■ **Challenge A**: In the OptiPixel library thread, how much did performance improve on the tested devices when buffer construction was moved to a microtask after requestAnimationFrame?
■ **Challenge B**: Continue the OptiPixel library thread after its last line.
BEGIN Passage shown
OptiPixel library

Wagner · May 1, 2026, 5:12pm

Introducing playcanvas-opti-pixel — a powerful library for optimizing graphics rendering in the PlayCanvas Engine. It is specifically designed to boost the performance of WebGL2 and WebGPU applications using advanced techniques such as occlusion queries, HZB, and efficient GPU buffer management.

Key Features

Occlusion Queries (WebGL2): Fast culling of invisible objects using occlusion queries, reducing GPU load and increasing FPS in complex scenes.
HZB Construction (WebGL2 | WebGPU): Hierarchical Z-Buffer for hierarchical depth testing, delivering accurate occlusion with minimal computation.
Quad Data Textures: Store structured data (e.g., positions or attributes) in compact square textures for fast shader access.
Index Upload to GPU Buffers: Optimized index transfer to storage buffers with support for dynamic updates and minimal copying.
BVH: structure for accelerating the frustum culling and lod operation.
Instanced Static Mesh: Mesh Instancing with Fast Frustum Culling (BVH acceleration)
Hierarchical Instanced Static Mesh: Mesh Instancing with Fast Frustum Culling, LODs and Shadows LODs (BVH acceleration)

npm i playcanvas-opti-pixel

npm i playcanvas-opti-pixel-examples

Wagner · May 3, 2026, 6:21pm

Split tester shader to chunks
Add WebGPU HZB Tester
Add extra data for WebGL HZB tester queue
Add more examples

Wagner · May 4, 2026, 11:29am

Wagner · May 7, 2026, 8:19am

Update: Added Webgl2 an example of calculating simultaneously occlusion, LOD, and visibility by pixels (maximum rect on the screen)

Wagner · May 10, 2026, 1:53pm

Update:

The HZB construction algorithm was further simplified: unnecessary conditions were removed, and the resolution was adjusted to a power of two. The occlusion test formula was also revised. This reduced the time required to build the HZB, although it slightly increased the complexity of the test itself. As a result, a trade-off was achieved that improved overall performance.

Additionally, as an experiment, buffer construction was moved to a microtask after requestAnimationFrame. This approach allows the frame to be released while building the HZB between frames. However, further testing is required, as this may affect input event handling. On the devices tested, this approach showed a performance improvement of up to 30%.

Add float16 supports for mobile devices.
Remove branching conditions.

github.com/AlexAPPi/playcanvas-opti-pixel

src/OcclusionCulling/HZB/Webgl/WebglHierarchicalZBuffer.frag.glsl.ts

hzb_webgpu_v2

export default `

    uniform int uReadScreenDepth;
    uniform float uReadLevel;
    uniform vec2 uInvSize;
    uniform vec2 uInputViewportMaxBound;
    uniform vec4 uDispatchThreadIdToBufferUV;
    uniform sampler2D uDepthMip;

    varying vec2 uv0;

    #ifdef FLOAT_WORKAROUND
    #include "floatAsUintPS"
END Passage shown
BEGIN Records shown
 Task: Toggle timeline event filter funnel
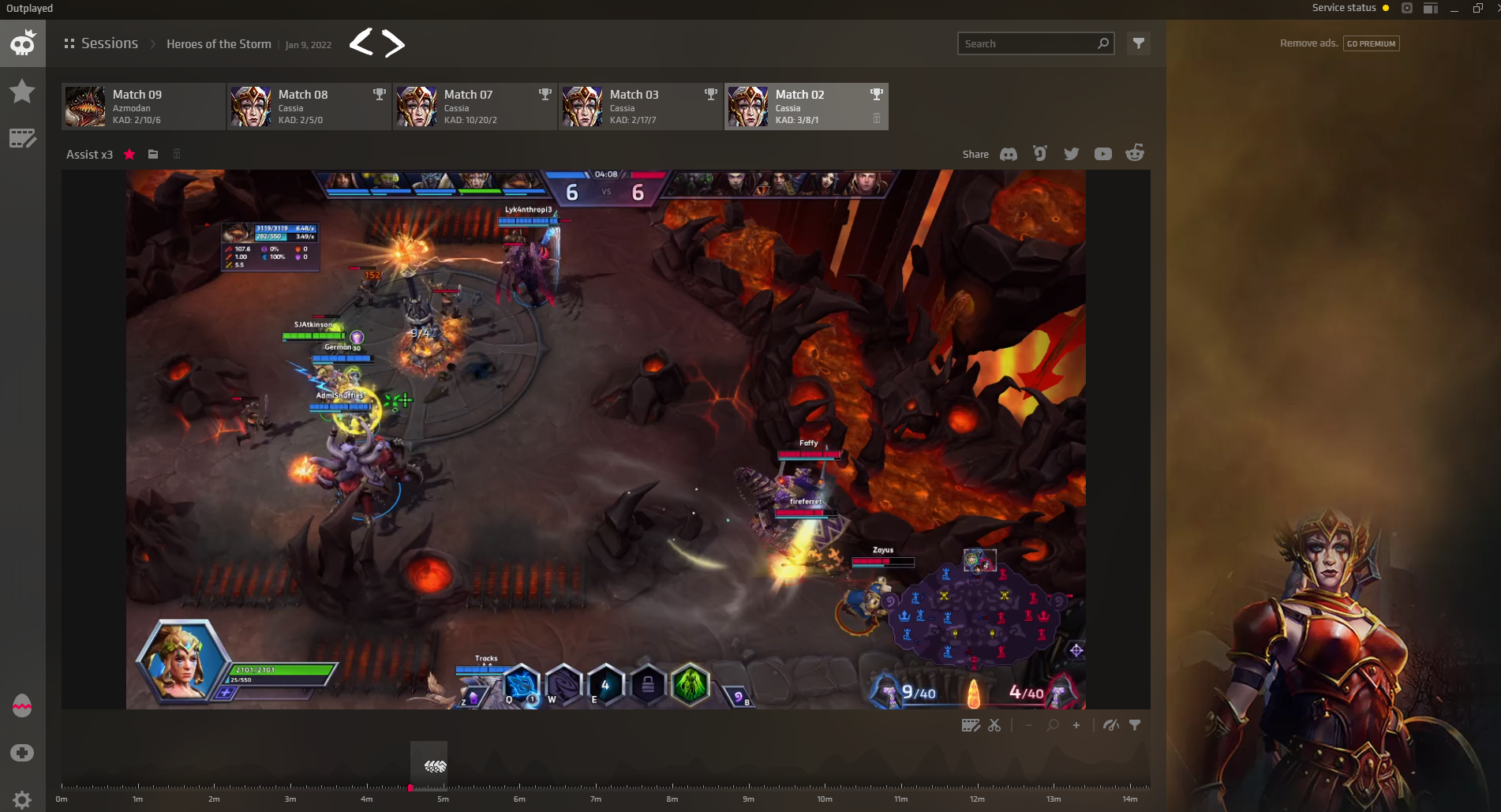point(1135,725)
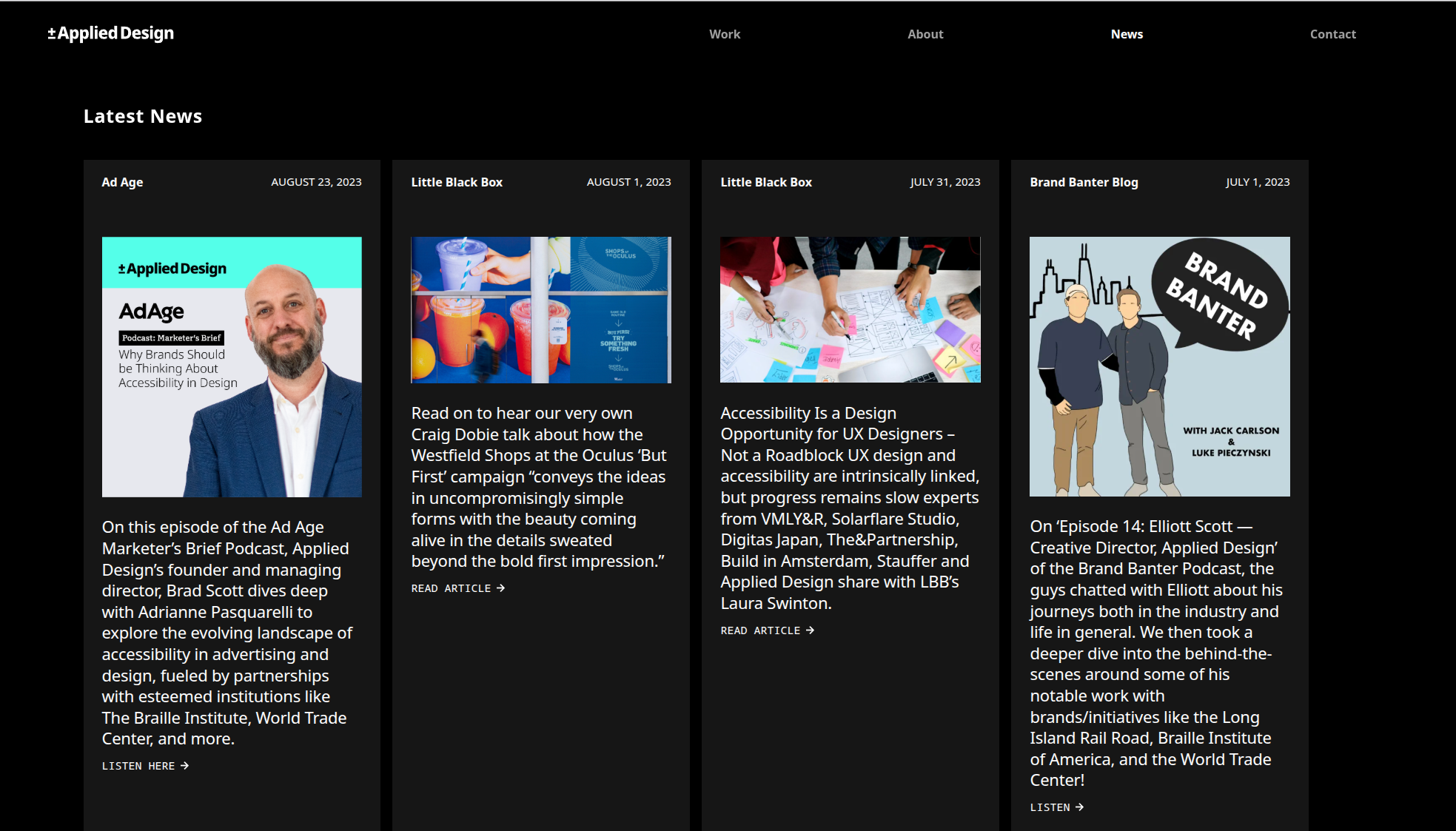The width and height of the screenshot is (1456, 831).
Task: Click the Listen Here arrow link
Action: tap(145, 766)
END Records shown
■ **Task output A**: Up to 30%.

■ **Task output B**:
    #endif

    float convertDepth(vec4 value) {

        #ifdef FLOAT_WORKAROUND
            float workaroundValue = uint2float(value);
        #else

This file has been truncated. show original

Wagner · May 13, 2026, 8:59am

The algorithm for WebGPU has been reworked using this approach. Thanks to this, HZB generation now uses batching—up to 4 mip levels are processed in a single pass. The method is based on the HZB generation approach used in Unreal Engine.

As a result, the number of compute shader dispatches has been reduced by 4×.

I will share performance benchmarks and comparisons later.

Wagner · May 16, 2026, 7:48am

The computeMipBatch algorithm for HZB generation has been improved: multiple mip levels can now be generated within a single dispatch. It is now configurable, and you can choose whether to compute HZB using a compute shader or a pixel shader.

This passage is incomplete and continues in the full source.